The event was attended by the Italian Ambassador to Ireland, His Excellency Giovanni Adorni Bracessi. Sanvito was to be conferred with the title of “cavaliere”, a decoration awarded by the Italian state to those who are adjudged to have excelled in their discipline.
Prendergast spoke at length on Sanvito’s contribution to college life since his appointment as a contract lecturer in physics in 2002: “We are so proud of him, he is one of the luminaries of this university.”
As Dean of Graduate Studies, Sanvito served under Prendergast on the Graduate Studies Committee for much of the last decade.
Sanvito was appointed Chair of the Condensed Matter Theory and later became director of Centre for Research on Adaptive Nanostructures and Nanodevices (CRANN) where he led the study of nanoscience in what has become one of the leading research centres in the country.
Prendergast acknowledged that it was unusual for the Cavaliere dell’ Ordine della Stella d’Italia, or Knight of the Order of the Star of Italy, to be awarded to a scientist and that “in this respect Stefano is a mould-breaker”.
“I don’t think it’s surprising, given such spectacular results in such a ground-breaking field as nanoscience, that the Italian government was moved to honour him and his work”, Prendergast added.
Since 2002, Sanvito has helped to attract over €60 million in research funding to the College.
Sanvito was also appointed a fellow of the university in 2006 and, according to Prendergast, Sanvito “has played a central role in the governance of the university ever since”.
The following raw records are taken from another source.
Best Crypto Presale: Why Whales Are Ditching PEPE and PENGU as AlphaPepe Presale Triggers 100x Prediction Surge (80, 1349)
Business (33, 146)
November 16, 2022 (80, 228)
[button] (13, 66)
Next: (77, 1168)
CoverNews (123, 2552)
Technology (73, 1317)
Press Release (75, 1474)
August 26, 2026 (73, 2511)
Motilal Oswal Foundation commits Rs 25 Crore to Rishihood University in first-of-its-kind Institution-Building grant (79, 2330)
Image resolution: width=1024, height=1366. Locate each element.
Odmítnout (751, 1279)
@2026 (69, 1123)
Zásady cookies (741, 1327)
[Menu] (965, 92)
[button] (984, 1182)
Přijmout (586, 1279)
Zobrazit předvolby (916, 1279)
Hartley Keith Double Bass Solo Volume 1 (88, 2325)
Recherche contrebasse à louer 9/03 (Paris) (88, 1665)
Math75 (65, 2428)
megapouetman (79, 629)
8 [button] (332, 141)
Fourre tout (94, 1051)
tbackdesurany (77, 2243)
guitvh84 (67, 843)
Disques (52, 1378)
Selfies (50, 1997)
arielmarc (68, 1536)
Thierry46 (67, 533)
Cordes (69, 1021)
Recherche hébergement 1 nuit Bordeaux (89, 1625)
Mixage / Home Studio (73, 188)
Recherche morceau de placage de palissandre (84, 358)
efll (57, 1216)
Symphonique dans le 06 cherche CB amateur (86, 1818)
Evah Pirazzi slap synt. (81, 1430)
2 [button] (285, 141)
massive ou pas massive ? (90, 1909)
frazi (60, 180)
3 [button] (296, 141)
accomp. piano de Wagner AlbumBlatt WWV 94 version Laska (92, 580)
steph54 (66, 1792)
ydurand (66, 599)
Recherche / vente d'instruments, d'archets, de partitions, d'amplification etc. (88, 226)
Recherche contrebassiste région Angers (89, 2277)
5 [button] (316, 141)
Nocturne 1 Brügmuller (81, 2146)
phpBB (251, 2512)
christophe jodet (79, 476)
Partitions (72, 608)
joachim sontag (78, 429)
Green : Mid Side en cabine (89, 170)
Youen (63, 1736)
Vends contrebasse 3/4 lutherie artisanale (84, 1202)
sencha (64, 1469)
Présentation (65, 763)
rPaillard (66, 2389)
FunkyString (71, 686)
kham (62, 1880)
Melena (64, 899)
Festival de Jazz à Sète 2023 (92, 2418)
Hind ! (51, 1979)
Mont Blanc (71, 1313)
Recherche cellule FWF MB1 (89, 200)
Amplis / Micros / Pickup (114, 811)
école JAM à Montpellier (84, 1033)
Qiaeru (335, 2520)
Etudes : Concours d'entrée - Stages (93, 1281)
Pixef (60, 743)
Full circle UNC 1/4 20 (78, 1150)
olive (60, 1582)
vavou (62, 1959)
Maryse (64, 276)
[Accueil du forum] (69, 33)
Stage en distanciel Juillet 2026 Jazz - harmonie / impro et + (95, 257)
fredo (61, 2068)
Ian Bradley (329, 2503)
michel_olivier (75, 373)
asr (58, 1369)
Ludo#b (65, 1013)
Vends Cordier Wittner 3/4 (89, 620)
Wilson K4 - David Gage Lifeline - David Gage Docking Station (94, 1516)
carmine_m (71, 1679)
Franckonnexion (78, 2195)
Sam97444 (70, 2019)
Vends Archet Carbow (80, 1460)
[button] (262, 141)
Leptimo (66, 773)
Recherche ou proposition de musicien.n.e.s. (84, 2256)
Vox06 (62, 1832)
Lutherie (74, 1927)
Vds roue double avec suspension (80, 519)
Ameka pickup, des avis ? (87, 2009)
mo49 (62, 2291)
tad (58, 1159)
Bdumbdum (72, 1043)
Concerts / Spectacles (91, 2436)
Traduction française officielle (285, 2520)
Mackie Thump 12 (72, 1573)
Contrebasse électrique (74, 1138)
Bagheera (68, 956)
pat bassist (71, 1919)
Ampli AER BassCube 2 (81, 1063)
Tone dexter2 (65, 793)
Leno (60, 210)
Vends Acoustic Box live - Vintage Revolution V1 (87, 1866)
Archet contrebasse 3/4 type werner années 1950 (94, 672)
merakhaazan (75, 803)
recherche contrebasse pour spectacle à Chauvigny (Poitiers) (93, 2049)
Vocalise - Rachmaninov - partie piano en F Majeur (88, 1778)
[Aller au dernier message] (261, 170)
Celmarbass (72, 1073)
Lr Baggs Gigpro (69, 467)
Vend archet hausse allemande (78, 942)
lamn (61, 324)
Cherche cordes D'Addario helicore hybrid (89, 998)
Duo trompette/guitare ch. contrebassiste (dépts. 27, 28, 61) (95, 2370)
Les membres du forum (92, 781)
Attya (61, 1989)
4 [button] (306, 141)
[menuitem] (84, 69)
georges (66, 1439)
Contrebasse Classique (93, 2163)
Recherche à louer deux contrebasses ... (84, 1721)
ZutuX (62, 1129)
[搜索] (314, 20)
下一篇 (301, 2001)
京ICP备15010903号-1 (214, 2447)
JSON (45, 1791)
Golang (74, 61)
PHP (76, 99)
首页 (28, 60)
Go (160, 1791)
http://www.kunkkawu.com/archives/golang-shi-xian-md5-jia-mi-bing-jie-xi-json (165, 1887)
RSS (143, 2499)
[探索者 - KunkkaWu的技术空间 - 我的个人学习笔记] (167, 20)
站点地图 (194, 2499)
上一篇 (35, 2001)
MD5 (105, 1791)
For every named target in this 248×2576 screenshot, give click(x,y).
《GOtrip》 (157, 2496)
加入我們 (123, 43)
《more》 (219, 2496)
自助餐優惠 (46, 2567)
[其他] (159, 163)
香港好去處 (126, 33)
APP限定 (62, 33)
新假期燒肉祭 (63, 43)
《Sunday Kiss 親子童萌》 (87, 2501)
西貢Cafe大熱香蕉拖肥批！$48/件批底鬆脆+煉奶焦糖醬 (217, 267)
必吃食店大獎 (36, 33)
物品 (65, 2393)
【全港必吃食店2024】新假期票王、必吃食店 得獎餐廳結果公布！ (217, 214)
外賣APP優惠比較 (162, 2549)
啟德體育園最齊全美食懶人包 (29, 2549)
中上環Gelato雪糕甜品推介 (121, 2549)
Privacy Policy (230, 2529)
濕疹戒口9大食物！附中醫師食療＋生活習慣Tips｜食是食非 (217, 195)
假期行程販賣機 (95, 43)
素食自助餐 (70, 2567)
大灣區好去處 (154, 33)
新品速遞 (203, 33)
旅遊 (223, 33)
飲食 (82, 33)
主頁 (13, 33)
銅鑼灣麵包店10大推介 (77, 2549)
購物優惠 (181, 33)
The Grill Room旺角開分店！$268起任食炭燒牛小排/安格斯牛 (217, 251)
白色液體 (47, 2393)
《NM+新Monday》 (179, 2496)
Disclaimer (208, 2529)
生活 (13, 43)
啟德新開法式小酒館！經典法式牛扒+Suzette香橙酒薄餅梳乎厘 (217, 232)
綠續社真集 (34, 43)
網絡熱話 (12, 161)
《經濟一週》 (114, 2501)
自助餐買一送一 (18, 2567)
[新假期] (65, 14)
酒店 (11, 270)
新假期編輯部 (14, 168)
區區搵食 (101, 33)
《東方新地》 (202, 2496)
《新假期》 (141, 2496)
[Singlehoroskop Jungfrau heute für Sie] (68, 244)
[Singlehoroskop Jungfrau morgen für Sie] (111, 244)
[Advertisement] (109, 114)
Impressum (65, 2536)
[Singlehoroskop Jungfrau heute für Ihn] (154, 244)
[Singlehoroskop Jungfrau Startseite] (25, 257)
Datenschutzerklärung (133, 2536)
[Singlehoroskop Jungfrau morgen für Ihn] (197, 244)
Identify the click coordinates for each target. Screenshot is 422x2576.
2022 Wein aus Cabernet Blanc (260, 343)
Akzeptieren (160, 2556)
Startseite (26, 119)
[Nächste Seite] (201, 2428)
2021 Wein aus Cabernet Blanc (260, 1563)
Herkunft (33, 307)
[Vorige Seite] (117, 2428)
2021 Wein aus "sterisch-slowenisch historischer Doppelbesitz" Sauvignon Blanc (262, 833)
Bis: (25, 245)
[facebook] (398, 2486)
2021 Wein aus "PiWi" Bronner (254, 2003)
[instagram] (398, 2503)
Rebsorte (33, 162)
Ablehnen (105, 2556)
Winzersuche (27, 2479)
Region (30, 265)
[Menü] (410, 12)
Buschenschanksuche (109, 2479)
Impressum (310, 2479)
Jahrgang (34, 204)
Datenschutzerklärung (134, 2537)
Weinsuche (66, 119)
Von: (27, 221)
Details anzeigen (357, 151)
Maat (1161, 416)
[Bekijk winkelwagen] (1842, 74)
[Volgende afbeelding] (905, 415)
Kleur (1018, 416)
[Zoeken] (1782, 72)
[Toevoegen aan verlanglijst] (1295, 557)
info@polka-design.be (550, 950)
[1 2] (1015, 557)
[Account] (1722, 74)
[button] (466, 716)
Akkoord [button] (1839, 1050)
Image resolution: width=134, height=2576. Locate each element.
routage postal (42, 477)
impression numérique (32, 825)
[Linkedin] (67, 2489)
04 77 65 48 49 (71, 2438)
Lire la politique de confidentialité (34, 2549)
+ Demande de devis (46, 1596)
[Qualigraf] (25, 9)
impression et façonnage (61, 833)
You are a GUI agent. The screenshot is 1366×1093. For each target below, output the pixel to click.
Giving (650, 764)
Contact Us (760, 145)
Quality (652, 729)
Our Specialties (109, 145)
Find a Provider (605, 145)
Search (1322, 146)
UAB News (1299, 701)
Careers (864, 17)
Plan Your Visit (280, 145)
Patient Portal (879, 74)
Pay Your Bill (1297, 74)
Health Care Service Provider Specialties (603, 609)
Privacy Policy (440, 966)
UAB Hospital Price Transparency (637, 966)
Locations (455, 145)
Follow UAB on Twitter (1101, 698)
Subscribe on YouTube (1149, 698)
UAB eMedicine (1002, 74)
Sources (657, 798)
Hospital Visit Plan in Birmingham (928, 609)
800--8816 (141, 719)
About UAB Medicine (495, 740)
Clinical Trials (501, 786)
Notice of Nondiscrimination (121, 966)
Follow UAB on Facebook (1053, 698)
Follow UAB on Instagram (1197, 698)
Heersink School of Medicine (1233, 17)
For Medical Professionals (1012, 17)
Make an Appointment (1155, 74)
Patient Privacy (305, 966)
During the address, Prendergast noted the ties that Sanvito has helped to create between Ireland and Italy during his time spent in the university through ventures such as CRANN.
“Italy is very well represented in CRANN. They are all, like Stefano, building brilliant careers here in Trinity, and I’m delighted to say that our relationship with Italy and with Italian universities will be secured into the future.”
The award is typically given to Italians abroad or foreigners who have promoted friendly relations and cooperation between Italy and other countries, promoting ties with Italy.
Prendergast concluded by thanking the Italian government in choosing to recognise Sanvito. Expressing pride and gratitude in his colleague, he thanked Italy for giving Ireland “Stefano’s talent, skill and dedication”.